Please find each line in the records below that contains the string "width" and copy those lines. Case counts.

────

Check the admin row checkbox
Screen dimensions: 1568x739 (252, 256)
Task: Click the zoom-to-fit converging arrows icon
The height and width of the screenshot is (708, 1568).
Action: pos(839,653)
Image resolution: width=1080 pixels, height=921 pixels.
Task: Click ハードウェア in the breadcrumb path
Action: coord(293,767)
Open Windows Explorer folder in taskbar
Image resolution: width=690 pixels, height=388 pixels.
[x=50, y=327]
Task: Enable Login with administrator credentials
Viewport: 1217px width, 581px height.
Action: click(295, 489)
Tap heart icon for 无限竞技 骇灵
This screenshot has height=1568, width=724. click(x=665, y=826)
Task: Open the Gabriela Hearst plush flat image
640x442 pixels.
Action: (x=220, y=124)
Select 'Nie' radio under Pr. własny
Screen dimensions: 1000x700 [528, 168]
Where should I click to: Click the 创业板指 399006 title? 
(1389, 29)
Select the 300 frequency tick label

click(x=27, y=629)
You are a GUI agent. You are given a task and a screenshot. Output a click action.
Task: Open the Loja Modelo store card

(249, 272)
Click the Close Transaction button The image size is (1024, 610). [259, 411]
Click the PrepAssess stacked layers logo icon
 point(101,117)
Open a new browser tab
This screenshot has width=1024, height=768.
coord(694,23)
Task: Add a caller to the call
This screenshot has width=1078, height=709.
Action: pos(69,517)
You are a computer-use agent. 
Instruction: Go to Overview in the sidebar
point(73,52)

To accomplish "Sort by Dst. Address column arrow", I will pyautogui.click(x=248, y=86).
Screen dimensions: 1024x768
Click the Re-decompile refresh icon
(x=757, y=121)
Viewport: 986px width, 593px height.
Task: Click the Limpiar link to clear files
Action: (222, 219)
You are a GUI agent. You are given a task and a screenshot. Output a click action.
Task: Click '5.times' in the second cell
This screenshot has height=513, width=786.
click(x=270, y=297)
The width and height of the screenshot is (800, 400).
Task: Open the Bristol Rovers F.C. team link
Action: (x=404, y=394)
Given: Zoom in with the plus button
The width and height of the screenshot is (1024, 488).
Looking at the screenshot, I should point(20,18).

────

_Final result_
The height and width of the screenshot is (708, 1568).
Image resolution: width=1080 pixels, height=921 pixels.
Image resolution: width=690 pixels, height=388 pixels.
Viewport: 1217px width, 581px height.
This screenshot has height=1568, width=724. click(x=665, y=826)
This screenshot has width=1024, height=768.
This screenshot has width=1078, height=709.
Viewport: 986px width, 593px height.
This screenshot has height=513, width=786.
The width and height of the screenshot is (800, 400).
The width and height of the screenshot is (1024, 488).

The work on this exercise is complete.